#### 課題
提示された文章によると、『霊学の観点からの医術の拡張』の第7講で、あらゆる治癒力の源とされているものは何か答えてください。

#### 提示された文章
*-*-*
それゆえ、力の働きにおいても《無機的な力》すなわち、純粋に力学的法則が支配する領域において、自我が現れることになる。

■外部からの鉱物的なもの(ミネラル諸力)には四肢系が対抗する

自我は生命界と非生命界が行き来する領域で活動の力を得、またそこにまで働きかける力を持つ。それゆえ、外界からの鉱物的な力に対抗するのも自我の働きである。 この講演ではそこまで触れていないが、『霊学の観点からの医術の拡張』の第7講では、自我が外界からの鉱物的な力を克服する際のプロセスこそが、あらゆる治癒力の源である、と述べている。それゆえ、仮に腸に不調があるなら、腸に親和的な鉱物を与え、その部位で自我にその鉱物を克服させることで、治療を行うことができる。
*-*-*
#### 提供データ
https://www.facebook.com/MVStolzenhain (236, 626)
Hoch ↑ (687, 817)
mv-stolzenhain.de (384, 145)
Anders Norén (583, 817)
*-*-*
#### 課題への回答
自我が外界からの鉱物的な力を克服する際のプロセスです。